— Start —

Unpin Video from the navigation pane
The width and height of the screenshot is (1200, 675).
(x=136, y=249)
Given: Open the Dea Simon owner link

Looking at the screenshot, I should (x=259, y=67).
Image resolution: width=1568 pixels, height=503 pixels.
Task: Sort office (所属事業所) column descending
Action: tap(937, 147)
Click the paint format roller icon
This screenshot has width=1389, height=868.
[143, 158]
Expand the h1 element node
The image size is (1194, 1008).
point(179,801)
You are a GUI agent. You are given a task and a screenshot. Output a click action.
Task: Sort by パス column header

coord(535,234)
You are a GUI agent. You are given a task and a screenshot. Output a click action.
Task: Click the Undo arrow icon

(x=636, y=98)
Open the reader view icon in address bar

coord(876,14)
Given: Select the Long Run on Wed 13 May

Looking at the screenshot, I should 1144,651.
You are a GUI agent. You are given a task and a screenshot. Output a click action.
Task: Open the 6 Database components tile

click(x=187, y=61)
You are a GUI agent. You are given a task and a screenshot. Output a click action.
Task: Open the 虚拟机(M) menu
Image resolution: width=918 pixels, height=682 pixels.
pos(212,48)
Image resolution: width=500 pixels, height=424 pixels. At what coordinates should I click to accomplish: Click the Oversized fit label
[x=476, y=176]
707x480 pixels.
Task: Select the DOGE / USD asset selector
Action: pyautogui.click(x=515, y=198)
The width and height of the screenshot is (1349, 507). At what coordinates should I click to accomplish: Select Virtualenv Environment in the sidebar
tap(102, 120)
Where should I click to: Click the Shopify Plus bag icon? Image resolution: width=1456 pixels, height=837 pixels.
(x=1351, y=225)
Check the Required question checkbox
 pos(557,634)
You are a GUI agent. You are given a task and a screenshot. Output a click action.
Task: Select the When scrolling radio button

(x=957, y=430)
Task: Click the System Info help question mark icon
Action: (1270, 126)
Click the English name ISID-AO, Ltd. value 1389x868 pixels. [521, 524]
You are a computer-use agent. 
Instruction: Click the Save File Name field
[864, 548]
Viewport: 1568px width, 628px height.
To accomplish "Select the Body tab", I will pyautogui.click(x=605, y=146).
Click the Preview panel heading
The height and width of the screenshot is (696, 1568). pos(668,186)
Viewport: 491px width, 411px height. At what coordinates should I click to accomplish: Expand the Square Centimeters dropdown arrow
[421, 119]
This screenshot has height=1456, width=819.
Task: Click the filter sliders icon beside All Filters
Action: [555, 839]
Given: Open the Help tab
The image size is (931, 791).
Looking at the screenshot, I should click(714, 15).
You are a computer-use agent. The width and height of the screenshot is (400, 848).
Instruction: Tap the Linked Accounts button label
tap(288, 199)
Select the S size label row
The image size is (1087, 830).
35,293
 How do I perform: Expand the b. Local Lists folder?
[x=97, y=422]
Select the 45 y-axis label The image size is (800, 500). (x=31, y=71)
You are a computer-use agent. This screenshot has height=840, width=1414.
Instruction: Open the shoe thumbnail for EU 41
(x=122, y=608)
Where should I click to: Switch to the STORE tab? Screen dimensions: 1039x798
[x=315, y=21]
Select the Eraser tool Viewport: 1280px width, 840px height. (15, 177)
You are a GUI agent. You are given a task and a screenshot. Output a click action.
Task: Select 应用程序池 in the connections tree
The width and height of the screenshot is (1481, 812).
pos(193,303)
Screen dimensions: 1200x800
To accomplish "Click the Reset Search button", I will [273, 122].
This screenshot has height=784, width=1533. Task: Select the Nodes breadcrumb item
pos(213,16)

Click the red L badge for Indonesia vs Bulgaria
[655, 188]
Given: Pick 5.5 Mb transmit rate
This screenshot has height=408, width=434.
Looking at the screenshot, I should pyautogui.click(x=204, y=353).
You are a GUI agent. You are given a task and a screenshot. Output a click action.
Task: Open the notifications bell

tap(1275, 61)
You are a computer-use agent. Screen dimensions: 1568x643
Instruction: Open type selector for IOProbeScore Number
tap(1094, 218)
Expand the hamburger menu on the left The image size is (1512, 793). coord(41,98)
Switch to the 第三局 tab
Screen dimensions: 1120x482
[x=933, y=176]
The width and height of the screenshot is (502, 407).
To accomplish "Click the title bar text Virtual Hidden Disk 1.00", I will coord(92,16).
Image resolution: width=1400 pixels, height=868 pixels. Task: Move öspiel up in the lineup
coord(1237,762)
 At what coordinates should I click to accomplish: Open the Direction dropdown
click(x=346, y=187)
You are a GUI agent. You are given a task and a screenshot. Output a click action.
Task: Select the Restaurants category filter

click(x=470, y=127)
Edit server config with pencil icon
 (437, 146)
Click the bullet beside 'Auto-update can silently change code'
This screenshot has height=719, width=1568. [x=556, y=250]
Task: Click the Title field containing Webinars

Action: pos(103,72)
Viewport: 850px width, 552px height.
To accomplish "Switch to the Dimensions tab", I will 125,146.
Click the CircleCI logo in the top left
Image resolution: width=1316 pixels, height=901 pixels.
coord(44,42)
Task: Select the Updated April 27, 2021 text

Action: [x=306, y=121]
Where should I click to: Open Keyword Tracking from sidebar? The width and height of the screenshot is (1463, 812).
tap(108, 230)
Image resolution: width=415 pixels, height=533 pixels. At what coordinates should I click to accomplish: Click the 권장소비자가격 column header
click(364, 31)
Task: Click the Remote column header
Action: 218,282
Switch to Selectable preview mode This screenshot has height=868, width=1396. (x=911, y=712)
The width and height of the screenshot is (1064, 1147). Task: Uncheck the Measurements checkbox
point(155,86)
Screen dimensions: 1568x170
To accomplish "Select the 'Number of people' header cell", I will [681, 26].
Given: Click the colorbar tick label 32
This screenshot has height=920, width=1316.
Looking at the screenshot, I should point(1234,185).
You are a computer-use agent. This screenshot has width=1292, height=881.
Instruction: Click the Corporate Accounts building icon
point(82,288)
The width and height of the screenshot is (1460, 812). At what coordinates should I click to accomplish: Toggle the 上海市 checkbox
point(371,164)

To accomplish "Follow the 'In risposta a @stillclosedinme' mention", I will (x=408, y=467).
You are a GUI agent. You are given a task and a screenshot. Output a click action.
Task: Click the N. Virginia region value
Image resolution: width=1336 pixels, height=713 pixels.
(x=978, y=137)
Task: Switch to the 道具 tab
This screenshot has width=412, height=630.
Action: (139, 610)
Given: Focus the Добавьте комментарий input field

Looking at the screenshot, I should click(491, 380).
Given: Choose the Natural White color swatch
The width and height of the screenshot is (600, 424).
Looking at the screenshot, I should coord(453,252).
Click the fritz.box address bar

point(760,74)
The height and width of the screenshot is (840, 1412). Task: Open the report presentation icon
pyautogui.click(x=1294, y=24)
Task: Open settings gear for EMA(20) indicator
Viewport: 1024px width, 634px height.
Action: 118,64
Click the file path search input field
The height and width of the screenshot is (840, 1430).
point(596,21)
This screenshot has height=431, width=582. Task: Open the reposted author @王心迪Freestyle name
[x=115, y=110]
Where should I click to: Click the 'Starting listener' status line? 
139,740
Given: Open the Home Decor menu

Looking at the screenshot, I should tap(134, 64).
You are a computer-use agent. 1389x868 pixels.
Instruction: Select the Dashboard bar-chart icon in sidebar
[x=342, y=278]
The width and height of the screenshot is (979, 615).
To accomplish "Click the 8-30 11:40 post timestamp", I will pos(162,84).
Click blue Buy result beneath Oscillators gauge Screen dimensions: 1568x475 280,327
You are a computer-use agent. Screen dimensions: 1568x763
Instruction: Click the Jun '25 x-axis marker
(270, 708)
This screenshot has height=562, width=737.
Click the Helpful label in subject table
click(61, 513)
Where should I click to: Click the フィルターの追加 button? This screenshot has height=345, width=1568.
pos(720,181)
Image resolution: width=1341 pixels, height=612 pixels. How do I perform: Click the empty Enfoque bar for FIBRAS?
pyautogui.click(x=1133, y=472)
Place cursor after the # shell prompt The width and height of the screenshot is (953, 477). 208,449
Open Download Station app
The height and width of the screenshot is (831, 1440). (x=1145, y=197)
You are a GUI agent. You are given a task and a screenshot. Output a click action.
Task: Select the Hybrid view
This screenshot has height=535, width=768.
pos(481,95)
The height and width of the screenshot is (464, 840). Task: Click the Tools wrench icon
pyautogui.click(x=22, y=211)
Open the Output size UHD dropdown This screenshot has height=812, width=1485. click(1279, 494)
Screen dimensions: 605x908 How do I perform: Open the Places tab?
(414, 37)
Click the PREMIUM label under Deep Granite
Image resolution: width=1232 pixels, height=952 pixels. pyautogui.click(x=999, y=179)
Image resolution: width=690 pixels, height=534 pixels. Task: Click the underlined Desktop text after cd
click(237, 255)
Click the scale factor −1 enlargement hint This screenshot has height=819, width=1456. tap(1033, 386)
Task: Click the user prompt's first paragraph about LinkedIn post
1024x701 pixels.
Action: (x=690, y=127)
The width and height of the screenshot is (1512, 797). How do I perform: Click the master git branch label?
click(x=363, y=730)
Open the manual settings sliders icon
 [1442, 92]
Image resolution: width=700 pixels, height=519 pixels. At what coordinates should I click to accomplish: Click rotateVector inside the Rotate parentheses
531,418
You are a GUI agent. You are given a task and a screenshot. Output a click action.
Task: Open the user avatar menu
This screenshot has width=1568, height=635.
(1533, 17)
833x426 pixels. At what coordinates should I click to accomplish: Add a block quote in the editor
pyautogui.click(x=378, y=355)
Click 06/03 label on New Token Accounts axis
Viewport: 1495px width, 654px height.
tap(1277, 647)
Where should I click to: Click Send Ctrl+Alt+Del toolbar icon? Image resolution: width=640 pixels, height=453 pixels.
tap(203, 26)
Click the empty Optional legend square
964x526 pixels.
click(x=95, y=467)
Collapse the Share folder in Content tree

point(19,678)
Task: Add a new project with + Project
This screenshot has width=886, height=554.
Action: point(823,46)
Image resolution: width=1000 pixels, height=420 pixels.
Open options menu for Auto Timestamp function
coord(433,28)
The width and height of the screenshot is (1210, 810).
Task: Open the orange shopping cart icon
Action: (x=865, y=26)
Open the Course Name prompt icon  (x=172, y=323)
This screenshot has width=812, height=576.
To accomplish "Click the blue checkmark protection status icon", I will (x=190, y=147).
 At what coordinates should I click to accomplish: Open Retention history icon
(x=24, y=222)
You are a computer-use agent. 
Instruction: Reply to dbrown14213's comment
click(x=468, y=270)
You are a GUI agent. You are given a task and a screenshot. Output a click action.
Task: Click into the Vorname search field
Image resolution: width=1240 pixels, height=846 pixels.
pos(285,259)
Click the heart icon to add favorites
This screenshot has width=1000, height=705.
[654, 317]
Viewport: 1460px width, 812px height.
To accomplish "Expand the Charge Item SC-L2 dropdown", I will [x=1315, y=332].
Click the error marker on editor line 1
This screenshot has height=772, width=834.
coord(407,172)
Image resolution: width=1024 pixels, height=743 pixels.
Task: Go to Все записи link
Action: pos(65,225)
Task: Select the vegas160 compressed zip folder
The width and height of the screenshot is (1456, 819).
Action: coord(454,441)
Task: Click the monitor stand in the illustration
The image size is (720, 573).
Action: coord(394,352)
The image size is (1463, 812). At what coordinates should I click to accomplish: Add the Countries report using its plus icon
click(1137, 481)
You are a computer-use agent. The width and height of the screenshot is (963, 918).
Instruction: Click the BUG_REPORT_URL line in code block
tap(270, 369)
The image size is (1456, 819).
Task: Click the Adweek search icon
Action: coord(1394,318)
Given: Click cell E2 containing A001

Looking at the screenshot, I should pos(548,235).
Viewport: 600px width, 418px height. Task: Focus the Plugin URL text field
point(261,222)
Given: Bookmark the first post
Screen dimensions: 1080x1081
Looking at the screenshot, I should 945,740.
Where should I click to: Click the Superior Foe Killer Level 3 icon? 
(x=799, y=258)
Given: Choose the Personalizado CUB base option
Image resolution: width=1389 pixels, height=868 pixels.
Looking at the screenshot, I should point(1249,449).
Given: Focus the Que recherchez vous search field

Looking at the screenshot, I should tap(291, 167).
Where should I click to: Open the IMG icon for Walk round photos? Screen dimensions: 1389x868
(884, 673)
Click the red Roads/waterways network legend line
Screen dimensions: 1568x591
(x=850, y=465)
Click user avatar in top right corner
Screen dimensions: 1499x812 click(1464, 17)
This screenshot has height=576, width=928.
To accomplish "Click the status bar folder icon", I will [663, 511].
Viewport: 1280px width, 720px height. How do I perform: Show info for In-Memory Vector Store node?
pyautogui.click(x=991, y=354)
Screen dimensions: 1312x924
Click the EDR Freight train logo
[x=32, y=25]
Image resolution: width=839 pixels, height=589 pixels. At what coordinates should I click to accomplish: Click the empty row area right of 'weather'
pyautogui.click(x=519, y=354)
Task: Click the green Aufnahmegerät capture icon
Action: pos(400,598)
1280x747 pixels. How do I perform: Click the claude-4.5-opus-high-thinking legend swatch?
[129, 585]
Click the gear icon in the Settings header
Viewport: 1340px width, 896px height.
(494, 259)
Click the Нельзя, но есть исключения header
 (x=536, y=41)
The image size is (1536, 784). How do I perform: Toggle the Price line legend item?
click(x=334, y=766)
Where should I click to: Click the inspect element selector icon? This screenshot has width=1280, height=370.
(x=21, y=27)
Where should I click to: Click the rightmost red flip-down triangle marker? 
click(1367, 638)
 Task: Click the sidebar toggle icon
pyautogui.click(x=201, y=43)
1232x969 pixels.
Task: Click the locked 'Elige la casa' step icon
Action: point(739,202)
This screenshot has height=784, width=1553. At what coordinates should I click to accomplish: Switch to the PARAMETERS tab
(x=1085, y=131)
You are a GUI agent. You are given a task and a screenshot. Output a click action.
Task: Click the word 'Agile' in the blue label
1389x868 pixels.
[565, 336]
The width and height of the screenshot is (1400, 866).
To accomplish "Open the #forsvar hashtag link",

— End —

## Problem to solve
Collect every line above that contains the string "prompt", copying each one in full. Treat uppercase and lowercase as different.

## Answer for this exercise
Place cursor after the # shell prompt The width and height of the screenshot is (953, 477). 208,449
Task: Click the user prompt's first paragraph about LinkedIn post
Open the Course Name prompt icon  (x=172, y=323)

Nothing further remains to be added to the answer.